Retype the entries below exactly, and keep every picture out of your version.
━━ Given information
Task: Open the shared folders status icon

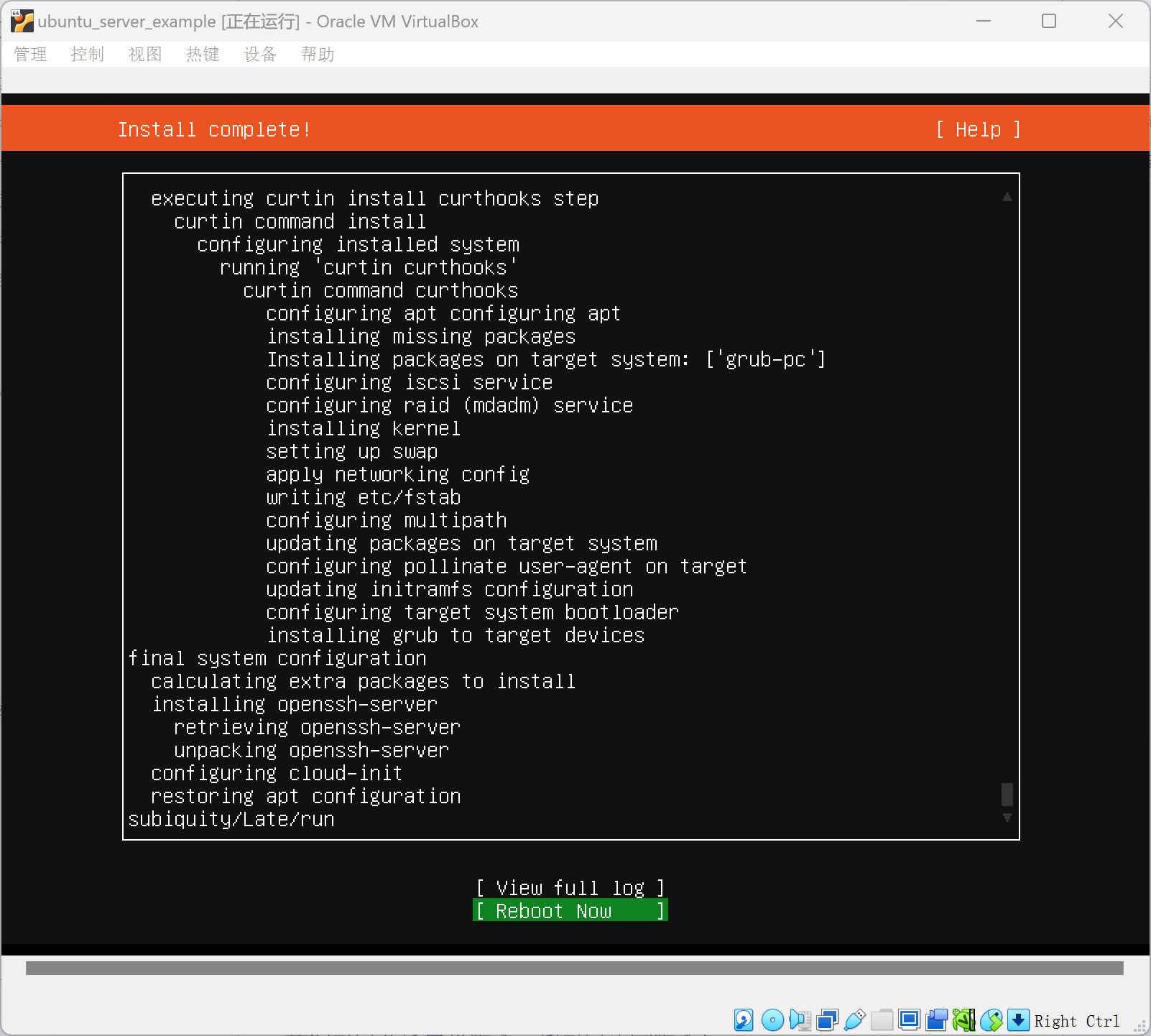Action: [x=882, y=1020]
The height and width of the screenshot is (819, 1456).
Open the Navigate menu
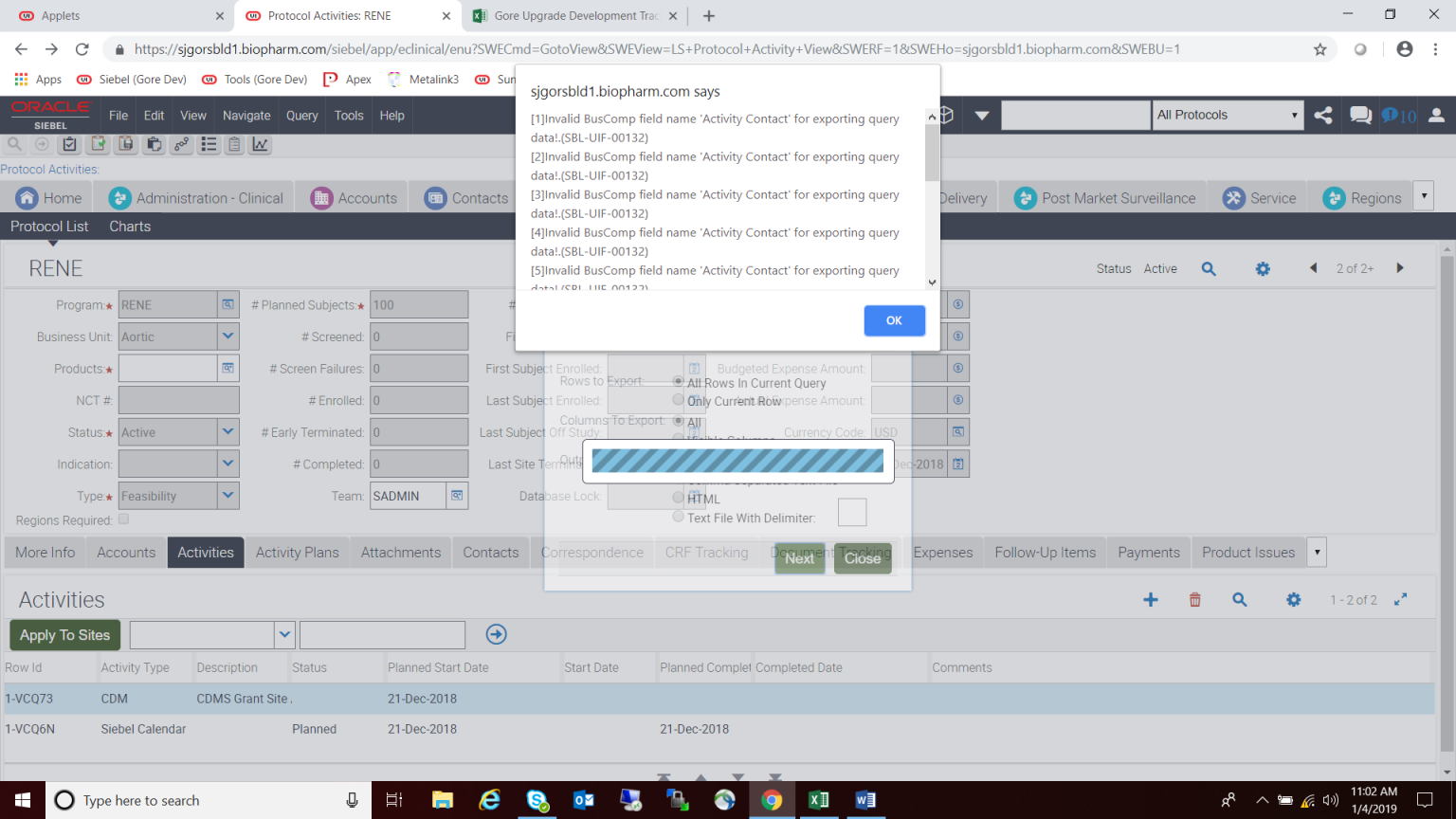pyautogui.click(x=246, y=115)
━━━━
Solution -
Task: Open the shared folders status icon

Action: [x=882, y=1020]
The height and width of the screenshot is (819, 1456).
Open the Navigate menu
pyautogui.click(x=246, y=115)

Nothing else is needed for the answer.